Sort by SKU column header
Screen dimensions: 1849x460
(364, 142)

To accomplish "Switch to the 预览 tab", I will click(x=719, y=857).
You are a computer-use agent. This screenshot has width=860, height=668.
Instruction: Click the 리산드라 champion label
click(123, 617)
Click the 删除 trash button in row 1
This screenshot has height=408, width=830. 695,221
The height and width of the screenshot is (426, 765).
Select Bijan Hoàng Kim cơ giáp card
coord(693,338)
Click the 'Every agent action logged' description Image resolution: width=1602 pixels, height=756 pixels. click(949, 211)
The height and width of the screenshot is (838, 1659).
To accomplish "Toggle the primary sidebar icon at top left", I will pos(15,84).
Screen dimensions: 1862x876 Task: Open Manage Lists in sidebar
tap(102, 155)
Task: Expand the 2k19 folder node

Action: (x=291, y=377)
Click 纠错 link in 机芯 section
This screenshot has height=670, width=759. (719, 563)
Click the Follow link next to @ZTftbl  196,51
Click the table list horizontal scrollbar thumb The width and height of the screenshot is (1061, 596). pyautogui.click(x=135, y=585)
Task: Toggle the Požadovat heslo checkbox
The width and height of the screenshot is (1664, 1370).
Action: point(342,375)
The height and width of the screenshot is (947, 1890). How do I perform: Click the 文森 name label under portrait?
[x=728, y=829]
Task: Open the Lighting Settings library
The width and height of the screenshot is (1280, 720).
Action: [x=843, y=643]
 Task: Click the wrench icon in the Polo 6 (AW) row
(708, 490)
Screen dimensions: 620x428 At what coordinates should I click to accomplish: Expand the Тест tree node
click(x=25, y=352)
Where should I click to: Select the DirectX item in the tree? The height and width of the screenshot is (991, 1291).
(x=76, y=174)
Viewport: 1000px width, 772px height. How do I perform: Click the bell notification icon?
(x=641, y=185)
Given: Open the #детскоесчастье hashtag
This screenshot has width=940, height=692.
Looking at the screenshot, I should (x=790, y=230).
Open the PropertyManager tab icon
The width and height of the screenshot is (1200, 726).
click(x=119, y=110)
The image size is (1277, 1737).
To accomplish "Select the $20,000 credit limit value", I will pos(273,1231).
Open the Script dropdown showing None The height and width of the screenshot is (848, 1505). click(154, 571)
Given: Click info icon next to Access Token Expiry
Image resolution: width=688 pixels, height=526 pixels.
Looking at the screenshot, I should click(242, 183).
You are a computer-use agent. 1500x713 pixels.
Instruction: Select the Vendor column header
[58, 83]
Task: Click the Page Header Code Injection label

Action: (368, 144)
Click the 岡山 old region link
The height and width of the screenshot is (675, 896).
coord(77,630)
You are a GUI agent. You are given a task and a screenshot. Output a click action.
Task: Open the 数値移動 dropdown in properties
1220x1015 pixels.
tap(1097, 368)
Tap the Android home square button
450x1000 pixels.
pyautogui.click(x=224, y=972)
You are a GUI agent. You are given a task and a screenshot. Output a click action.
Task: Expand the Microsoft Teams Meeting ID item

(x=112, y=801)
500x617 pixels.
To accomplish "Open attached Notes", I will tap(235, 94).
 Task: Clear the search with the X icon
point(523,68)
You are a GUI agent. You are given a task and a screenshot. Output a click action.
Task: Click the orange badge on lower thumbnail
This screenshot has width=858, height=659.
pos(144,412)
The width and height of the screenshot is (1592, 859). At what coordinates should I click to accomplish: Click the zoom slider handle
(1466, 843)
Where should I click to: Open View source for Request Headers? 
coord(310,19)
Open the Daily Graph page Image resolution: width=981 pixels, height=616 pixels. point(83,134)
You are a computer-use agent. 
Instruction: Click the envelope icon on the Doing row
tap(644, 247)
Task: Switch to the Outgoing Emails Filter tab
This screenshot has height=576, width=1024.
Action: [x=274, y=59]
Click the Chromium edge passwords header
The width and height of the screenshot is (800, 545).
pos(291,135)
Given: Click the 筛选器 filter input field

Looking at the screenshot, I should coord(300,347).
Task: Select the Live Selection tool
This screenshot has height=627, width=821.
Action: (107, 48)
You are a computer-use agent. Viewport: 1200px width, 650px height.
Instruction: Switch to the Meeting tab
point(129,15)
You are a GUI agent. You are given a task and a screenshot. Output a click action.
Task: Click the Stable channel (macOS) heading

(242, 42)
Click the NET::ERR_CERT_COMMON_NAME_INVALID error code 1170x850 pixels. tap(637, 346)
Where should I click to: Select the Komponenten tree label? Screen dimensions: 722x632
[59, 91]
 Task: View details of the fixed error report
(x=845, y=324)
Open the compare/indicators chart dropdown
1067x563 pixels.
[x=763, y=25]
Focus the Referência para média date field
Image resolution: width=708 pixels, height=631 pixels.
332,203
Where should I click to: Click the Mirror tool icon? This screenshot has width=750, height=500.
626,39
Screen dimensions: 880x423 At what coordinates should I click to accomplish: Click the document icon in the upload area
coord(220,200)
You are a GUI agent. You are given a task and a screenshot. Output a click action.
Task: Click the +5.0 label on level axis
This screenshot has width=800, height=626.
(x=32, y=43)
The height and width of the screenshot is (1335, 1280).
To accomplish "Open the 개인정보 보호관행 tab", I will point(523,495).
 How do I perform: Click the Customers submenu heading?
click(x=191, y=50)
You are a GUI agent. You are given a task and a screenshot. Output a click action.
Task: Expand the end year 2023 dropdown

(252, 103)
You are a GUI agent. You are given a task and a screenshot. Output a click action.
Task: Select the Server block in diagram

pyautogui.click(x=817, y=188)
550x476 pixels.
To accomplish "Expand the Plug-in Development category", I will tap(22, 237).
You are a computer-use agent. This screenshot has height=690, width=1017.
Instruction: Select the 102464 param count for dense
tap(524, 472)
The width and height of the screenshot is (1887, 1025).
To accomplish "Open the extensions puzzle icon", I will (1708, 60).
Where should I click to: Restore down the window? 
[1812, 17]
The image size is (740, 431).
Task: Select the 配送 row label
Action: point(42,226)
^^^^
• **Task to complete**
State the number of lines in this listing that contain the string "Toggle", and add nothing else.

• **Reply to the exercise**
2